▶ [Work task]: When you reply, transcribe every line of the data below exactly.

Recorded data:
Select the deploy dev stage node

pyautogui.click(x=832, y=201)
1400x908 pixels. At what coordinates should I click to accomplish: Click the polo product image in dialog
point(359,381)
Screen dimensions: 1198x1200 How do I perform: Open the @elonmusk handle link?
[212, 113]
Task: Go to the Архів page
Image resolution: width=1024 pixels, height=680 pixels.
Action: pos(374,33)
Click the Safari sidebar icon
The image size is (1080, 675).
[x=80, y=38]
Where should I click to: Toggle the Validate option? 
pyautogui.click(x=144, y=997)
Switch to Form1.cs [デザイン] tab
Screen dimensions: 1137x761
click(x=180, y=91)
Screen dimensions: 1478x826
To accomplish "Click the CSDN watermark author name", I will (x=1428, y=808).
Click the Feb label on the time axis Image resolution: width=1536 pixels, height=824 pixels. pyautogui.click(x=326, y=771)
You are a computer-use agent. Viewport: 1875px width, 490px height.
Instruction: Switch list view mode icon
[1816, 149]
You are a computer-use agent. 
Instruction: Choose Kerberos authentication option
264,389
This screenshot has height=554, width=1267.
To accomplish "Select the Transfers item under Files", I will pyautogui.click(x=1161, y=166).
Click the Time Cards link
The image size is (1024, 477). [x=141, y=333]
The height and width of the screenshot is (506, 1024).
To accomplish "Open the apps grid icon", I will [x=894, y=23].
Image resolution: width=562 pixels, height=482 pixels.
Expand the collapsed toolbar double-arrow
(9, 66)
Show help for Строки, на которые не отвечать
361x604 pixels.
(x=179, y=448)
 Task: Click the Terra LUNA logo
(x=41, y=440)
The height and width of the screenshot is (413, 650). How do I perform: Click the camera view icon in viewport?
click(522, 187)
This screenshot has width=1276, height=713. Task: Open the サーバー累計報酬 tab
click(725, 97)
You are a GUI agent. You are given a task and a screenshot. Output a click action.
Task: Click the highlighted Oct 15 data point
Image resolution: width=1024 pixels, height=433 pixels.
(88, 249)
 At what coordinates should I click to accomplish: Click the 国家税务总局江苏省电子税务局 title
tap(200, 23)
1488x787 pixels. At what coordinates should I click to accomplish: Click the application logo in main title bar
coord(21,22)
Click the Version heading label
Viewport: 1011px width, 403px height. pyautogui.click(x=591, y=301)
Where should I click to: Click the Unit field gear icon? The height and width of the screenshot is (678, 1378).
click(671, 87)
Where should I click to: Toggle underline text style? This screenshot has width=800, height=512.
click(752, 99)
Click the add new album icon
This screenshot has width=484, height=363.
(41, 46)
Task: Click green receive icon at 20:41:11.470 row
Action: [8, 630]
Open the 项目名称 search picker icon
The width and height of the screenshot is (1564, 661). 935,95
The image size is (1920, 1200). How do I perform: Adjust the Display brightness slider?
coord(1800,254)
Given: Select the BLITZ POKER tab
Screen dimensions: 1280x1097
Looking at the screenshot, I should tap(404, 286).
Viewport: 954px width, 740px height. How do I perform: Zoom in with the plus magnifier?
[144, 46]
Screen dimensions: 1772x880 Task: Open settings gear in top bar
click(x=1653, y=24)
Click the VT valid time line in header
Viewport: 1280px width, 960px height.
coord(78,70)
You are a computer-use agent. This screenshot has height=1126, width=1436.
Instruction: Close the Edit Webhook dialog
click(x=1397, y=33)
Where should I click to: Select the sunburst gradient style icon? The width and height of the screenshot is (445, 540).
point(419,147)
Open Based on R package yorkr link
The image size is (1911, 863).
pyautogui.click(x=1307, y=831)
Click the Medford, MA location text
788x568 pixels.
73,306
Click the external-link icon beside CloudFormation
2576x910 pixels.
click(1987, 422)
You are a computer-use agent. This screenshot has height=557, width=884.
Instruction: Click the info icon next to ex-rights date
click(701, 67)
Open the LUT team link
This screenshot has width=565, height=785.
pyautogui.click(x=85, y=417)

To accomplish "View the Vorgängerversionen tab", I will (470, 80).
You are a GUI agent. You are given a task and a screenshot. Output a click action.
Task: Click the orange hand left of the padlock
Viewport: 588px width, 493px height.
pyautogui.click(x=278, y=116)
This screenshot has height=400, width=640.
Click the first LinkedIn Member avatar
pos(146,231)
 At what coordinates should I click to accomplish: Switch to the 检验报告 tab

▶ [Response area]:
Select the deploy dev stage node

pyautogui.click(x=832, y=201)
1400x908 pixels. At what coordinates should I click to accomplish: Click the polo product image in dialog
point(359,381)
Screen dimensions: 1198x1200 How do I perform: Open the @elonmusk handle link?
[212, 113]
Task: Go to the Архів page
Image resolution: width=1024 pixels, height=680 pixels.
Action: pos(374,33)
Click the Safari sidebar icon
The image size is (1080, 675).
[x=80, y=38]
Where should I click to: Toggle the Validate option? 
pyautogui.click(x=144, y=997)
Switch to Form1.cs [デザイン] tab
Screen dimensions: 1137x761
click(x=180, y=91)
Screen dimensions: 1478x826
To accomplish "Click the CSDN watermark author name", I will (x=1428, y=808).
Click the Feb label on the time axis Image resolution: width=1536 pixels, height=824 pixels. pyautogui.click(x=326, y=771)
You are a computer-use agent. Viewport: 1875px width, 490px height.
Instruction: Switch list view mode icon
[1816, 149]
You are a computer-use agent. 
Instruction: Choose Kerberos authentication option
264,389
This screenshot has height=554, width=1267.
To accomplish "Select the Transfers item under Files", I will pyautogui.click(x=1161, y=166).
Click the Time Cards link
The image size is (1024, 477). [x=141, y=333]
The height and width of the screenshot is (506, 1024).
To accomplish "Open the apps grid icon", I will [x=894, y=23].
Image resolution: width=562 pixels, height=482 pixels.
Expand the collapsed toolbar double-arrow
(9, 66)
Show help for Строки, на которые не отвечать
361x604 pixels.
(x=179, y=448)
 Task: Click the Terra LUNA logo
(x=41, y=440)
The height and width of the screenshot is (413, 650). How do I perform: Click the camera view icon in viewport?
click(522, 187)
This screenshot has width=1276, height=713. Task: Open the サーバー累計報酬 tab
click(725, 97)
You are a GUI agent. You are given a task and a screenshot. Output a click action.
Task: Click the highlighted Oct 15 data point
Image resolution: width=1024 pixels, height=433 pixels.
(88, 249)
 At what coordinates should I click to accomplish: Click the 国家税务总局江苏省电子税务局 title
tap(200, 23)
1488x787 pixels. At what coordinates should I click to accomplish: Click the application logo in main title bar
coord(21,22)
Click the Version heading label
Viewport: 1011px width, 403px height. pyautogui.click(x=591, y=301)
Where should I click to: Click the Unit field gear icon? The height and width of the screenshot is (678, 1378).
click(671, 87)
Where should I click to: Toggle underline text style? This screenshot has width=800, height=512.
click(752, 99)
Click the add new album icon
This screenshot has width=484, height=363.
(41, 46)
Task: Click green receive icon at 20:41:11.470 row
Action: [8, 630]
Open the 项目名称 search picker icon
The width and height of the screenshot is (1564, 661). 935,95
The image size is (1920, 1200). How do I perform: Adjust the Display brightness slider?
coord(1800,254)
Given: Select the BLITZ POKER tab
Screen dimensions: 1280x1097
Looking at the screenshot, I should tap(404, 286).
Viewport: 954px width, 740px height. How do I perform: Zoom in with the plus magnifier?
[144, 46]
Screen dimensions: 1772x880 Task: Open settings gear in top bar
click(x=1653, y=24)
Click the VT valid time line in header
Viewport: 1280px width, 960px height.
coord(78,70)
You are a computer-use agent. This screenshot has height=1126, width=1436.
Instruction: Close the Edit Webhook dialog
click(x=1397, y=33)
Where should I click to: Select the sunburst gradient style icon? The width and height of the screenshot is (445, 540).
point(419,147)
Open Based on R package yorkr link
The image size is (1911, 863).
pyautogui.click(x=1307, y=831)
Click the Medford, MA location text
788x568 pixels.
73,306
Click the external-link icon beside CloudFormation
2576x910 pixels.
click(1987, 422)
You are a computer-use agent. This screenshot has height=557, width=884.
Instruction: Click the info icon next to ex-rights date
click(701, 67)
Open the LUT team link
This screenshot has width=565, height=785.
pyautogui.click(x=85, y=417)

To accomplish "View the Vorgängerversionen tab", I will (470, 80).
You are a GUI agent. You are given a task and a screenshot. Output a click action.
Task: Click the orange hand left of the padlock
Viewport: 588px width, 493px height.
pyautogui.click(x=278, y=116)
This screenshot has height=400, width=640.
Click the first LinkedIn Member avatar
pos(146,231)
 At what coordinates should I click to accomplish: Switch to the 检验报告 tab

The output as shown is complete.